Challenge
Write out again the lines of the listing below, starting with the line that contains "The height and" and going on through the end of the listing. Leave the pictures out of your answer.
___ Excerpted data
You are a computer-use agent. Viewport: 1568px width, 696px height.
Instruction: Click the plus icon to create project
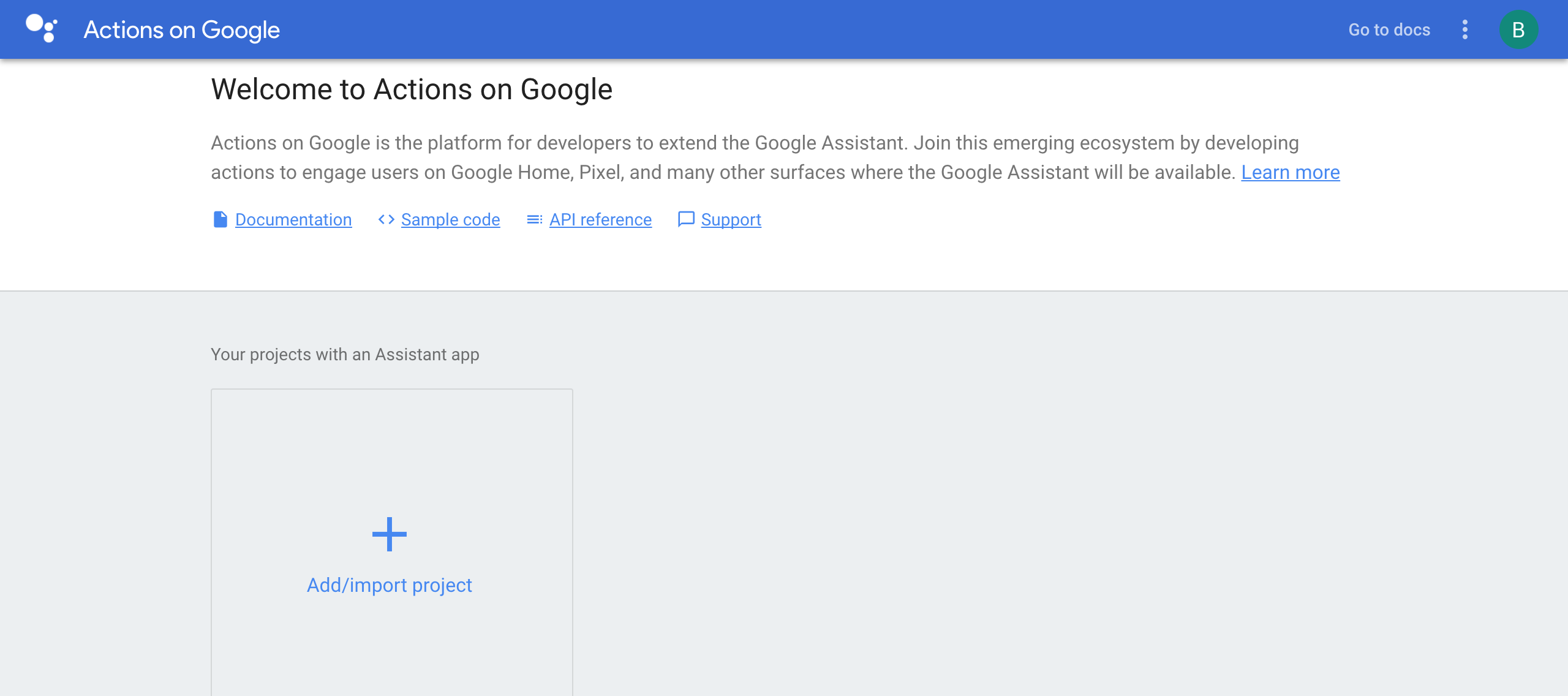click(390, 534)
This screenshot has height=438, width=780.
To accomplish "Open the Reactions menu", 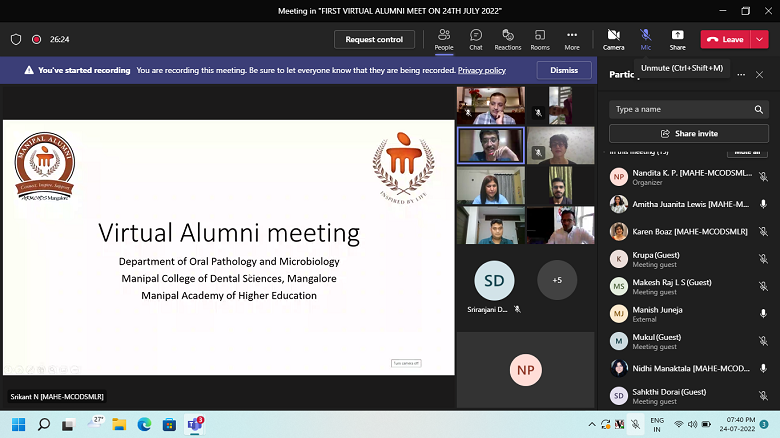I will [x=508, y=39].
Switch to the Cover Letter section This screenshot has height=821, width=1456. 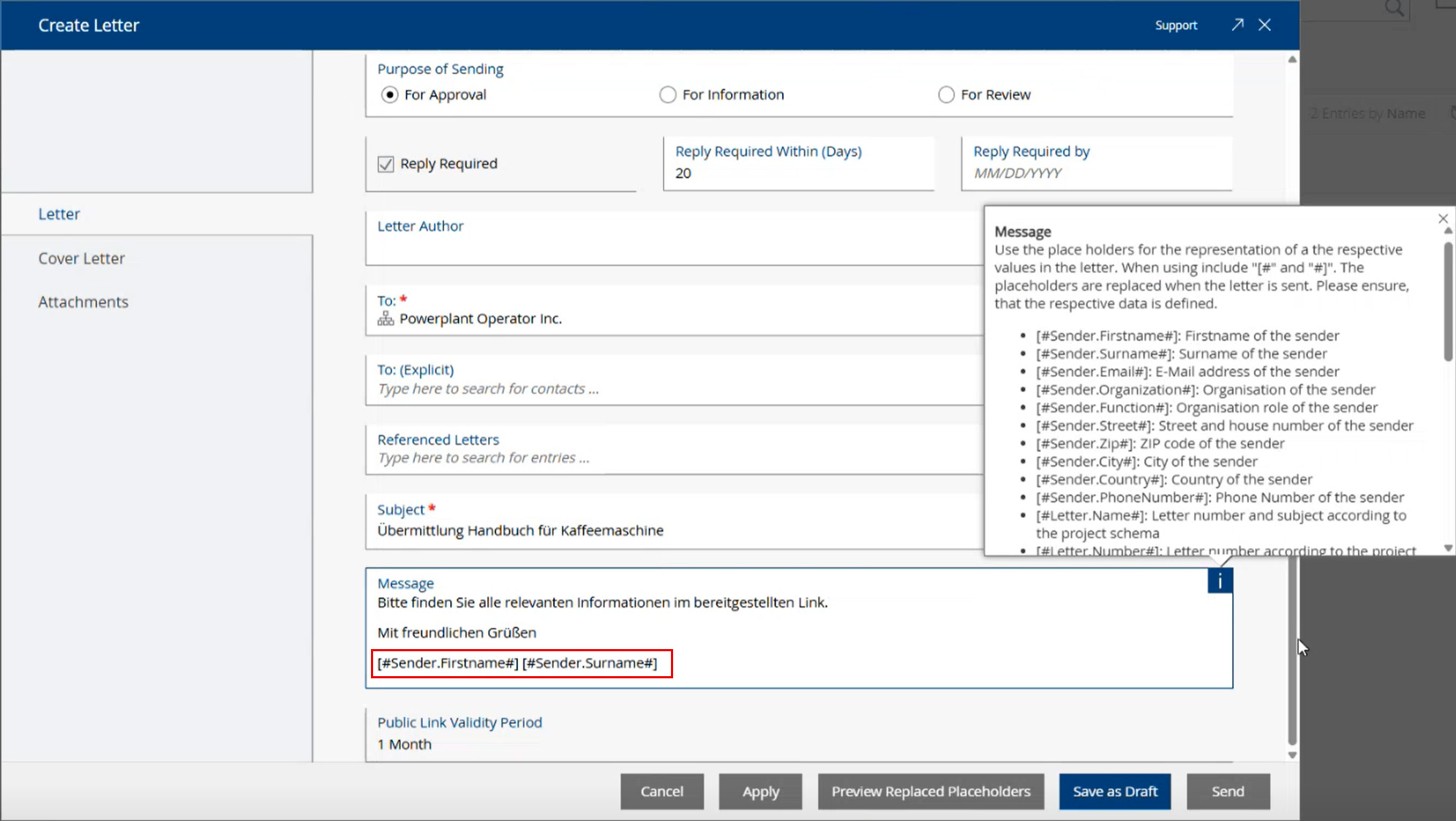pyautogui.click(x=81, y=258)
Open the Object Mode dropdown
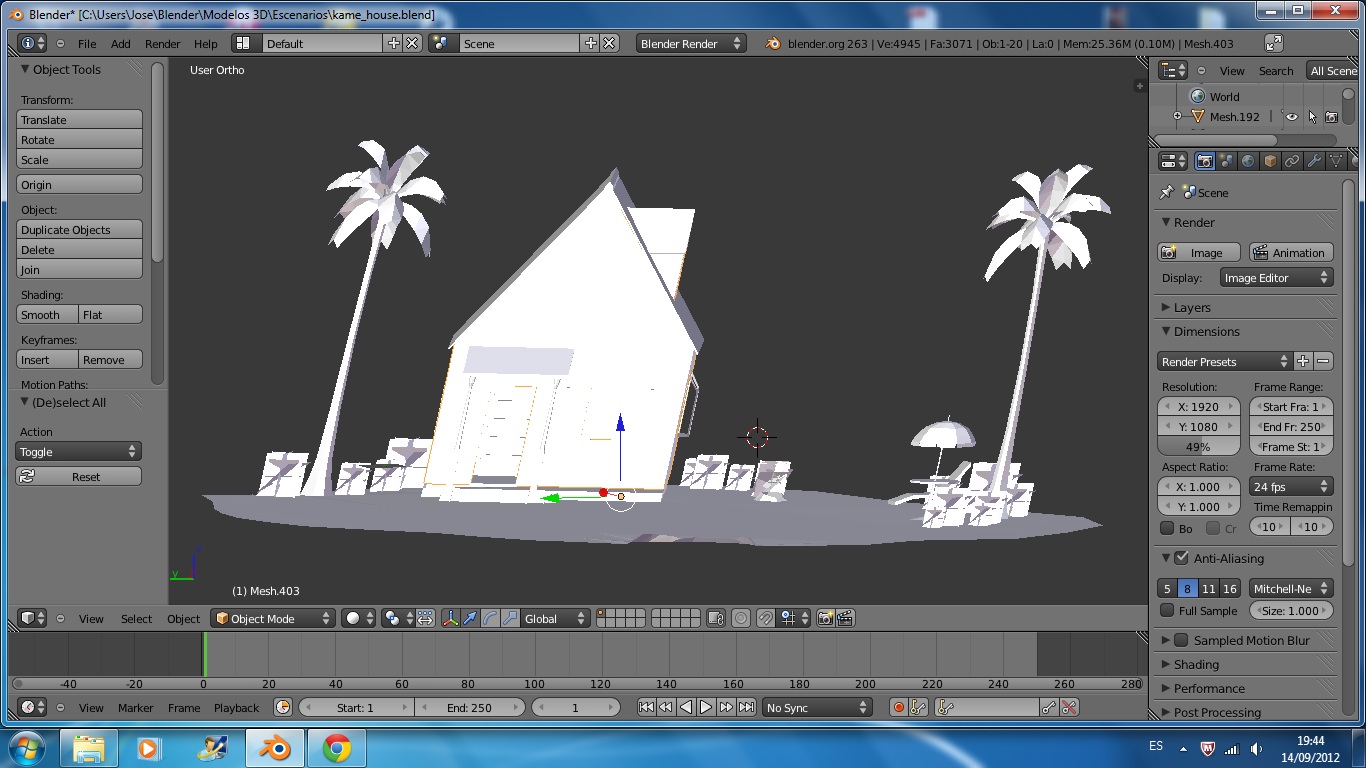The width and height of the screenshot is (1366, 768). 273,618
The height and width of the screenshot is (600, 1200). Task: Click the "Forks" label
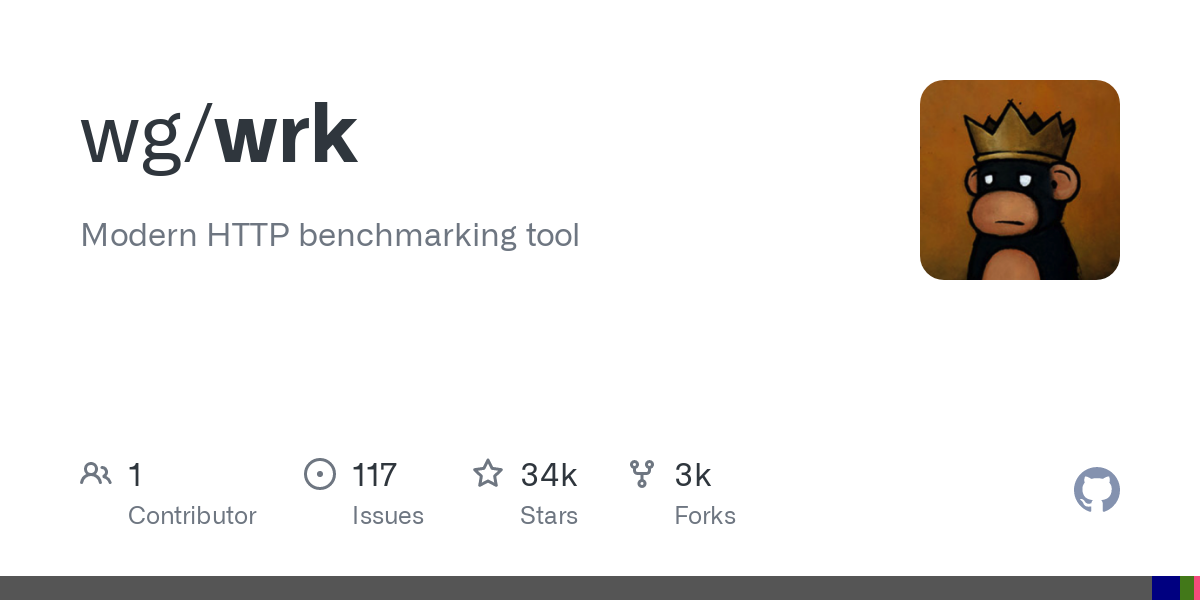pyautogui.click(x=705, y=516)
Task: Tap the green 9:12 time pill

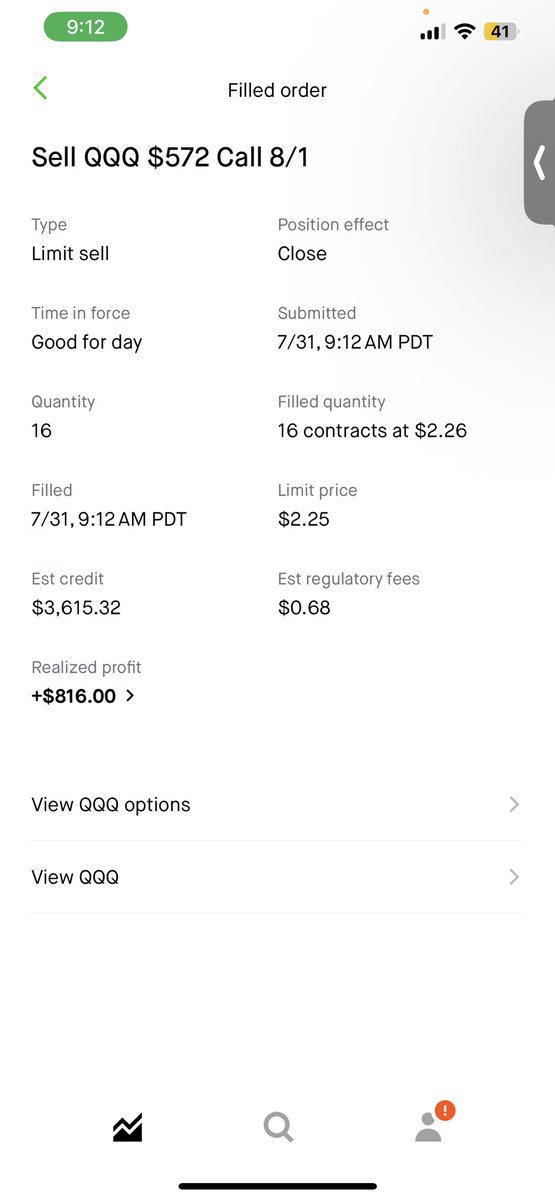Action: [x=85, y=28]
______
Solution to the exercise
The height and width of the screenshot is (600, 1200). Task: Click the "Forks" label
pyautogui.click(x=705, y=516)
Task: Tap the green 9:12 time pill

Action: [x=85, y=28]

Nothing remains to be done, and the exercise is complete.